Eğer insanlar büyük ölçekte makinelerle tam olarak bütünleşirse, teknoloji nerede bitecek ve insan nerede başlayacak?


2020'deki Dünya Ekonomik Forumu toplantısının son gününde, "İnsanlar Siborg Olduğunda" konulu bir tartışmada, siborgların bedensel bütünlüğü ve dijital mülkiyeti ile ilgili çok büyük etik soruların bazılarını ele almaya çalıştık.


Oxford'da sinir bilimi ve toplum profesörü Ilina Singh, Davos'taki kalabalığa askeri görevlilerin en büyük endişelerinden birinin sahiplenme duygusu ve bedensel bütünlük olduğunu söyledi .

Askeri subaylar aşağıdakiler gibi birçok sorunla ilgileniyorlardı:


  • Kendi implantım bana mı ait?
  • İmplantım benim bir parçam olur mu?
  • Askerden ayrılırsam ne olur?
  • İmplantımın parasını kim ödüyor?
  • İmplantım çıkarılır mı?
  • İmplantımı ömür boyu saklayabilir miyim?
  • İmplantım geliştirilecek mi? Bunun bedelini kim ödüyor?
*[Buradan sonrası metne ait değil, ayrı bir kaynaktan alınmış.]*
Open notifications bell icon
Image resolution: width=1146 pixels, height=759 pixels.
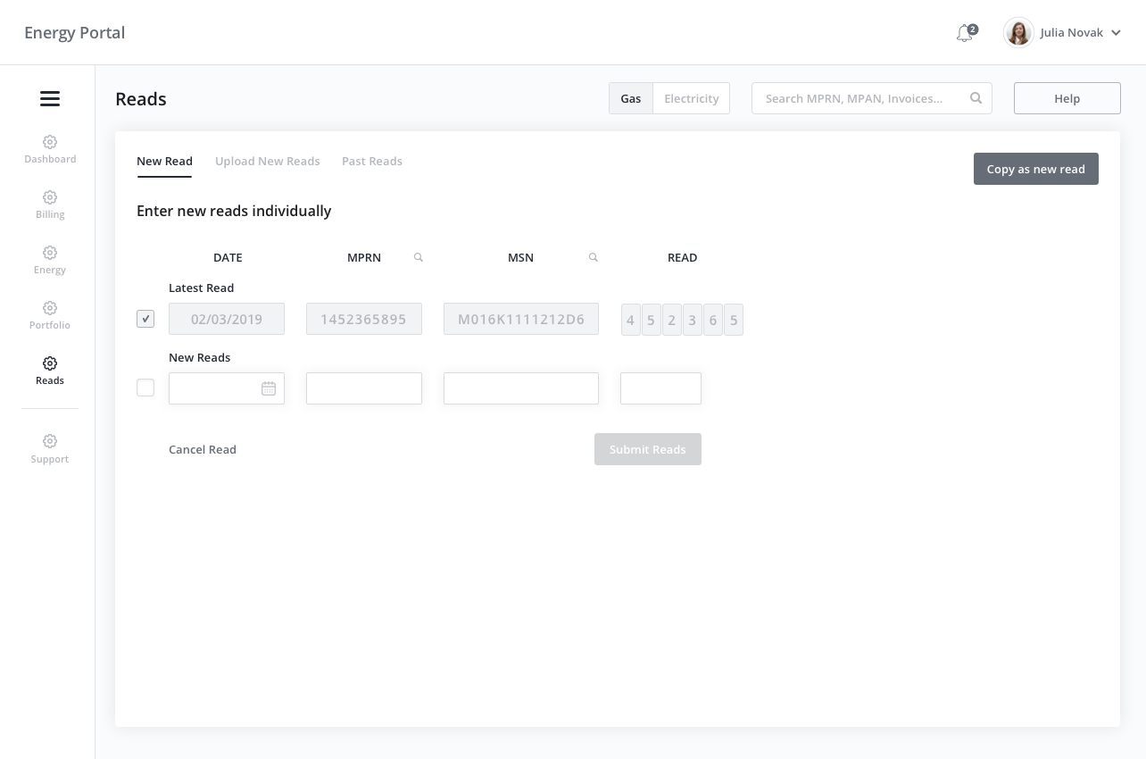(965, 33)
Aynı tartışmada Ulusal Tıp Akademisi başkanı Victor Dzau, Davos elitlerine, insanları doğal yeteneklerinin ötesinde geliştirmek için beyin-bilgisayar arayüzlerini kullanmanın etik çizgiyi aşmak olduğunu söyledi.


"Bu teknolojileri hastalıkları iyileştirmek, hastalıkları tedavi etmek veya en azından sakatlıkları gidermek amacıyla kullandığınızda oldukça güvenli bir zeminde olduğunuzu düşünüyorum" dedi ve şunu ekledi: " Sanırım bu teknolojileri düşündüğünüzde çizgiyi aşmaya başlıyorsunuz." geliştirme ve geliştirme .”
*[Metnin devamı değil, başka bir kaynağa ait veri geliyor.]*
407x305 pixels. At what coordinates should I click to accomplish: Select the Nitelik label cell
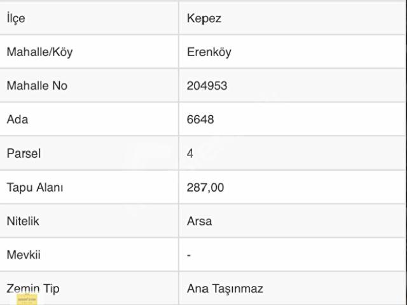coord(23,222)
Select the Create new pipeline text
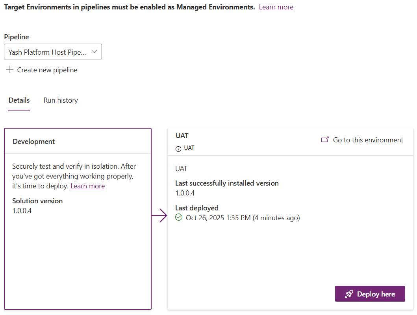Screen dimensions: 417x315 pos(47,70)
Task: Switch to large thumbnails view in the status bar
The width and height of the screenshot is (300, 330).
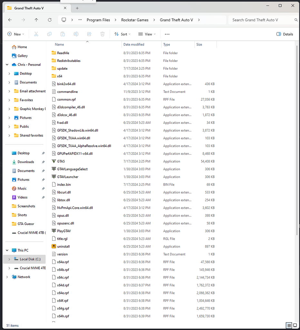Action: point(295,325)
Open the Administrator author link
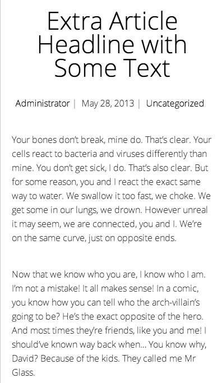 (x=43, y=103)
Hizmetleri sona erdiğinde genetik olarak insanüstü güçlerle değiştirilen askerlere ve hükümet ajanlarına ne olacak?


Tanrısal yeteneklere sahip insanların insanlığın geri kalanıyla karşılaştırıldığında ne gibi avantajları veya dezavantajları olurdu?



Bu makale ilk olarak Tim Hinchliffe tarafından The Sociable'da yayınlandı.